6. The function $$f'_-$$ is left-continuous at every interior point of $$I$$. If $$b \in I$$ then $$f'_-$$ is left-continuous at $$b$$.

7. The function $$f'_+$$ is upper-semicontinuous at every $$x \in I$$.

8. The function $$f'_-$$ is lower-semicontinuous at every $$x \in I$$.

Proof. (1)

1. If $$a \in I$$, then by convention $$f'_-(a) = -\infty$$. Hence $$f'_-(a) \leq f'_+(a)$$.

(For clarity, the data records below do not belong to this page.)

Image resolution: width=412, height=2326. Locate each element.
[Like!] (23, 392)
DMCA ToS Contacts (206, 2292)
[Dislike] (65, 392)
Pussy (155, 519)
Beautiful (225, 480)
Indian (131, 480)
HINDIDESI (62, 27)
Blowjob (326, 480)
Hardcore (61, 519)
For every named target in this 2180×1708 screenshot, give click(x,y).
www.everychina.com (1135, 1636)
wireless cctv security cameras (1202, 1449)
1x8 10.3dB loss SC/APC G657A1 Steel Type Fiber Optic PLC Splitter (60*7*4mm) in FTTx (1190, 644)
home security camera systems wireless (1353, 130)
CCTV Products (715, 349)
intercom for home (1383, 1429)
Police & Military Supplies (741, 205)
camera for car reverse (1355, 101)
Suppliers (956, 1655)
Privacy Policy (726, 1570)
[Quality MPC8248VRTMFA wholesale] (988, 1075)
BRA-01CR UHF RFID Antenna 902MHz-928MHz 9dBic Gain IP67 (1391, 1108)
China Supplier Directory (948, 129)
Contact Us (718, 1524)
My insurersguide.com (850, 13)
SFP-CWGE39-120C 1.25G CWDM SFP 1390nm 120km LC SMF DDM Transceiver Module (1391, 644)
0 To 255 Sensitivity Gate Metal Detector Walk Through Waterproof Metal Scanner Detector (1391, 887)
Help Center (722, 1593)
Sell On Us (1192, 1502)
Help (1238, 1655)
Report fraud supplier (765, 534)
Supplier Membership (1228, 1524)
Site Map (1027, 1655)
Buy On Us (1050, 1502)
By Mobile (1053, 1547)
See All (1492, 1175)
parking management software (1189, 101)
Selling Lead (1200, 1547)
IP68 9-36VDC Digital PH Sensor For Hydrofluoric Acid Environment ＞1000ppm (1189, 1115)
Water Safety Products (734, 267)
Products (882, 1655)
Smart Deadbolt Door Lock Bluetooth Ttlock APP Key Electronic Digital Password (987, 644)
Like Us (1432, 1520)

2. If $$b \in I$$, then by convention $$f'_+(b) = \infty$$. Hence $$f'_-(b) \leq f'_+(b)$$.

3. Now let $$x \in \interior I$$.

4. Then there is $$r > 0$$ such that $$(x-r, x+r) \in I$$.

5. Pick any $$h > 0$$ such that $$h < r$$.

6. Then, using the three points $$x - h, x, x + h$$, we have

$\frac{f(x) - f(x - h)}{h} \leq \frac{f(x + h) - f(x)}{h}$

due to Theorem 9.199.

7. Taking the limit $$h \downarrow 0$$, we see that

$f'_-(x) \leq f'_+(x)$

holds true for every $$x \in \interior I$$.

(2)

1. Let $$x \in \interior I$$.

2. Let $$h > 0$$ such that $$(x - h, x + h) \subseteq I$$.

3. Then we have

$f'_+(x) \leq \frac{f(x+h) - f(x)}{h} < \infty.$
4. Similarly, we have

$- \infty < \frac{f(x) - f(x -h)}{h} \leq f'_-(x).$
5. By (1), we have

$-\infty < f'_-(x) \leq f'_+(x) < \infty.$
6. Hence both are finite at interior points of $$I$$.

(3)

1. Let $$y = \frac{x + z}{2}$$.

2. Due to Theorem 9.199, we have

$\frac{f(y) - f(x)}{y - x} \leq \frac{f(z) - f(y)}{z - y}.$
3. We also have

$f'_+(x) \leq \frac{f(y) - f(x)}{y - x} \text{ and } \frac{f(z) - f(y)}{z - y} \leq f'_-(z).$
4. Combining, we get $$f'_+(x) \leq f'_-(z)$$.

(4)

1. Let $$x, z \in I$$ such that $$x < z$$.

2. From (3), we have $$f'_+(x) \leq f'_-(z)$$.

3. From (1), we have $$f'_-(z) \leq f'_+(z)$$.

4. Combining, we have $$f'_+(x) \leq f'_+(z)$$.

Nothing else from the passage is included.